Holger Saupe und Astrid Lindinger von der Kunstsammlung Gera mit der  Zeichnung "Mutter und Eva" von Otto Dix. 2018 erhielt das Otto-Dix-Haus das Werk als Dauerleihgabe aus einem hessischen Privatbesitz. Es ist eine Vorarbeit zum gleichnamigen Gemälde, das zur Sammlung des Folkwang-Museum in Essen gehört.

Holger Saupe und Astrid Lindinger von der Kunstsammlung Gera mit der Zeichnung "Mutter und Eva" von Otto Dix. 2018 erhielt das Otto-Dix-Haus das Werk als Dauerleihgabe aus einem hessischen Privatbesitz. Es ist eine Vorarbeit zum gleichnamigen Gemälde, das zur Sammlung des Folkwang-Museum in Essen gehört.

Foto: Bodo Schackow / dpa

Die Geraer Spendenaktion zum Ankauf zweier bedeutender Werke von Otto Dix (1891-1969) und Karl Weschke (1925-2005) war ein voller Erfolg: Nachdem Bürger der Stadt rund 17.000 Euro gespendet haben, sandte zu Wochenbeginn auch die Thüringer Staatskanzlei einen Bewilligungsbescheid über den Rest der Kaufsumme. Das seien sensationelle Neuigkeiten, freut sich Geras Kulturamtsleiterin Claudia Tittel.

Insgesamt kommen so 42.000 Euro zusammen: Für die Dix-Zeichnung „Mutter und Eva“ müssen 30.000 Euro aufgebracht werden. Weschkes großformatiges Gemälde „Alter schwarzer Hund an einem grauen Tag“ kostet 12.000 Euro. Die Werke haben laut Tittel allerdings einen deutlich höheren Marktwert.

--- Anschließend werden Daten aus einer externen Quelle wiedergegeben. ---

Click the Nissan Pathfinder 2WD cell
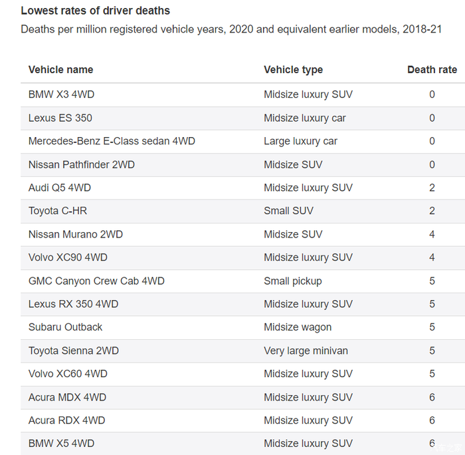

Die Kunstsammlung Gera hatte die Werke der beiden Geraer Künstler aus privater Hand angeboten bekommen. Das Dix-Bild aus dem Jahr 1935 hängt bereits als Dauerleihgabe im Geraer Otto-Dix-Haus. Es ist eine Vorarbeit für ein gleichnamiges Gemälde und zeigt die Mutter des Künstlers mit dessen Nichte Eva. Otto Dix thematisiere in diesem Familienbild den Kreislauf des Lebens, sagt Holger Saupe, Leiter der Kunstsammlung Gera. Das Mädchen wurde wie der Maler in Gera geboren. Durch die örtlichen wie familiären Bezüge sei die Zeichnung von ganz besonderer Bedeutung für Gera, erläutert Saupe. Das hätten auch Evas Erben so gesehen, die das Bild 2018 als Leihgabe nach Gera gaben. Damals sei vereinbart worden, dass es die Stadt ankauft, sobald sie über die finanziellen Mittel verfüge.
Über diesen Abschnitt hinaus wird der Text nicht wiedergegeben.